* _Activity_:
Write out the listing below from the line containing "The height and" to its last line, unaltered, ends included.

[Material provided — start]

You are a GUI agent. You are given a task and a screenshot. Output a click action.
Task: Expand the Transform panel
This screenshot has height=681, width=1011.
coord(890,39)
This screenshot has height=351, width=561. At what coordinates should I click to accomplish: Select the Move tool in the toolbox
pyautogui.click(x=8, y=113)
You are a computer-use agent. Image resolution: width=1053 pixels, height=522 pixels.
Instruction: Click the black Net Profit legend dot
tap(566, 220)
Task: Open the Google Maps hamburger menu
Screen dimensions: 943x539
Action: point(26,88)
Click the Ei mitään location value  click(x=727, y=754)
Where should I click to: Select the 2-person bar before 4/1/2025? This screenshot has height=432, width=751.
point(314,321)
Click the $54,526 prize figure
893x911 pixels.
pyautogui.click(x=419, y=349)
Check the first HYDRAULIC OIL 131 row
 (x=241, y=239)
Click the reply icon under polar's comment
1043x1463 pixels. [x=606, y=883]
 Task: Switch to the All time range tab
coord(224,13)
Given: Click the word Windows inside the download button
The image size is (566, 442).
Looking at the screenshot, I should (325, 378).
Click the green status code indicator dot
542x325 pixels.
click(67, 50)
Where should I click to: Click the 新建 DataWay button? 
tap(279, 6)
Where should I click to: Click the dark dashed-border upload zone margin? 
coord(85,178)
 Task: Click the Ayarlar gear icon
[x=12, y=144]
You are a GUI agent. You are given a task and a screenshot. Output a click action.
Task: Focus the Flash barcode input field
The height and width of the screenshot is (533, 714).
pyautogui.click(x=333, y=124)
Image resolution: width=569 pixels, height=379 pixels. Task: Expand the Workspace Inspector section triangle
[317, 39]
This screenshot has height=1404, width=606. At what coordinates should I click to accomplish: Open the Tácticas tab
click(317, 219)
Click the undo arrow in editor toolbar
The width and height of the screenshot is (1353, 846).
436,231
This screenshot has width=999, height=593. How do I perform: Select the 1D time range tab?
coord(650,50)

[Material provided — finish]

* _Solution to this exercise_:
The height and width of the screenshot is (533, 714).
pyautogui.click(x=333, y=124)
Image resolution: width=569 pixels, height=379 pixels. Task: Expand the Workspace Inspector section triangle
[317, 39]
This screenshot has height=1404, width=606. At what coordinates should I click to accomplish: Open the Tácticas tab
click(317, 219)
Click the undo arrow in editor toolbar
The width and height of the screenshot is (1353, 846).
436,231
This screenshot has width=999, height=593. How do I perform: Select the 1D time range tab?
coord(650,50)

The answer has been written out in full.